Fil d'Ariane
« Est-ce qu’on aurait pu ne pas impacter autant nos jardins ? » se questionne Manuela, 47 ans, dans sa parcelle des Jardins des Vertus d’Aubervilliers, menacés de destruction par la construction d’une piscine olympique et de son solarium. « Ses jardins font partie de notre patrimoine. Moi, j'aimerais transmettre cela à mon fils […]. Mais j’ai l’impression que l’histoire se répète partout, on détruit de l’herbe pour du béton. ».
Ce n'est pas la première fois que la surface des Jardins va être empiétée. En 1979, elle était déjà passé de 6 à 2,25 hectares pour la construction d'un parking. Aujourd'hui ce sont 4000m² de ces terres maraîchères qui seront bientôt engloutis par un solarium, annexé à la piscine olympique spécialement créée pour 2024. Tout cela formant un super centre aquatique. "On lutte contre le centre aquatique mais on est pour la piscine. Les enfants doivent apprendre à nager. " précise Elise, jardinière aux Jardins des Vertus et membre du collectif "Sauvons les jardins ouvriers d'Aubervilliers" qui lutte contre la desutrction des parcelles. "Mais si il n'y avait pas de solarium et de spa, la piscine tenait sur le parking. [...]".

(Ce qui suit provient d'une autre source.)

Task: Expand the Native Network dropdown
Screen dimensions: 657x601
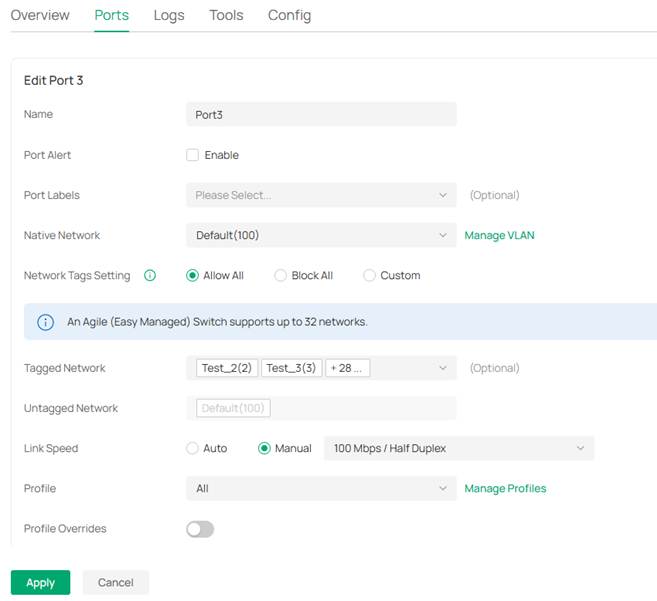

Sur les 19 parcelles détruites (sur 85 au total), la majorité des jardiniers seront relogés d'abord dans des jardins voisins, puis dans autre site, "un terrain de foot qui est en friche sur lequel on propose de reconstituer les jardins", explique Camille Vienne-Thery, directrice de projet à Grand Paris Aménagement, qui loue le terrain à l'association des jardins ouvriers.
"Les cerises derrière moi seront mûres dans un mois. Il y aura de quoi en donner dans tout le jardin. Et tout ça risque d'être coupé dans une semaine quand ils vont arriver avec les tronçonneuses. Il a fallu 30 ans pour faire pousser cet arbre. Comment compenser cela? Je ne vais pas déplacer la terre avec moi." déplore Elise, qui se retrouvera dans une parcelle bien plus petite que celle qu'elle a actuellement.
Karine Franclet, la maire d'Aubervilliers, se défend, elle, d'avoir hérité d'un "dossier compliqué" initié par sa prédécesseure et estime que les réclamations arrivent "trop tard", pour un marché public dont l'annulation entraînerait "4,7 millions d'euros" de pénalités.
À Aubervilliers, près d'un habitant sur deux vit sous le seuil de pauvreté. Implantés dans un quartier très urbanisé populaire, où les tours d'immeuble sont par dizaines, les jardins ouvriers apportent une dose de nature et de fraîcheur lorsque la température bat des records en été, mais permet aussi à certaines familles de se fournir en fruits et légumes à moindre coût.
Michel a 64 ans et sans activité. Il a toujours vécu à Aubervilliers. Il vient tous les jours entretenir sa parcelle où poussent toutes sortes de fruits et légumes. Il en a d'ailleurs cédé une partie à un des jardiniers qui verra sa parcelle détruite. "Il y a plus de 150 arbres fruitiers ici. Si on détruit cela, ce sera finit. Et puis ce ne sont pas les jardiniers qui vont aller dans cette future piscine. Ils préfèrent s'occuper de la terre". Michel connaît tout de la flore et la faune qui habitent les lieux : "Parfois il y a des perruches vertes qui viennent. On a des hérissons et même des renards le soir."
La construction d'un gare de la future ligne 15 du Grand Paris Express, le futur réseau de transport public de la région parisienne , et d'un éco-quartier de centaines de logements et de bureaux, pourraient amputer jusqu'à 10 000m² de parcelles au total. Pour Elise, tous ces projets mettent en péril l'avenir du lieu :" Si on s'arrête pas tout de suite, dans 10 ans, il n'y aura sans doute plus de jardin du tout."